Jan. 27 (Bloomberg) -- General Motors Co. is sticking to plans for its Opel unit to build an all-new vehicle at the brand’s main plant in Germany as part of an effort to restore earnings in Europe, Chief Executive Officer Mary Barra said.
Opel is “clearly a vital part of the company,” Barra, 52, told journalists today at the division’s headquarters in the Frankfurt suburb of Ruesselsheim. “I thought it was very important to reinforce in person my commitment, and GM’s commitment, to Opel.”

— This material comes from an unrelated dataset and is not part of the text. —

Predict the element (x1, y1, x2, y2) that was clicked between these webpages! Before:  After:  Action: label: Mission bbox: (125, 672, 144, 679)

Opel is investing 4 billion euros ($5.5 billion) in the four years through 2016 to develop new vehicles and engines as GM’s European division, which also includes the Vauxhall marque in the U.K., targets a return to profit by mid-decade. GM has lost more than $18 billion in the region since 1999. The U.S. carmaker is forecasting that group profit will increase “modestly” in 2014 because of spending to fix troubled European and Asian units.
Barra, the first female CEO of a global automaker, is making her first trip outside the U.S. since succeeding Dan Akerson as head of GM on Jan. 15. Her schedule in Europe includes visits to the carmaker’s engineering and production facilities in Ruesselsheim. Barra was head of product development under Akerson, who led the automaker out of government ownership that followed the company’s 2009 bankruptcy reorganization.
General Motors decided in December to pull Chevrolet out of Europe, reversing a decade-old sales effort to promote the U.S. nameplate in the region, to give Opel more scope to expand. Opel will shut its car plant in Bochum, Germany, by the end of this year, the first automotive assembly plant to close in the country since World War II.
Opel said on Dec. 12 that the Ruesselsheim plant, which makes the Insignia mid-sized car and is scheduled to start building the Zafira Tourer van in 2015, will be assigned a new model whose details will be disclosed later.
Production of the new vehicle will “go hand-in-hand” with additional spending in Germany, Barra said, adding that she’s “very pleased with Opel’s progress so far.”
European sales by Opel and Vauxhall last year fell 1.5 percent to 825,000 vehicles, according to Brussels-based auto industry group ACEA. Their market share remained steady at 6.7 percent, making them together the third-biggest automotive marque in Europe, after the namesake brand of Volkswagen AG and Ford Motor Co.
GM President Dan Ammann, who will be responsible for global regions under Barra, is being nominated to supervisory board chairman at Opel, succeeding GM Vice Chairman Steve Girsky in the German post, the company said today.
The U.S. manufacturer and Paris-based PSA Peugeot Citroen, Europe’s second-biggest carmaker, are cooperating on procuring parts and developing vehicles in an effort to reduce costs. Projects include joint production in France and at Opel’s assembly plant in Zaragoza, Spain.
GM disposed of its 7 percent stake in Peugeot late last year, 21 months after making the investment, as cost savings fell short of expectations and the struggling French carmaker started to seek aid from a Chinese partner.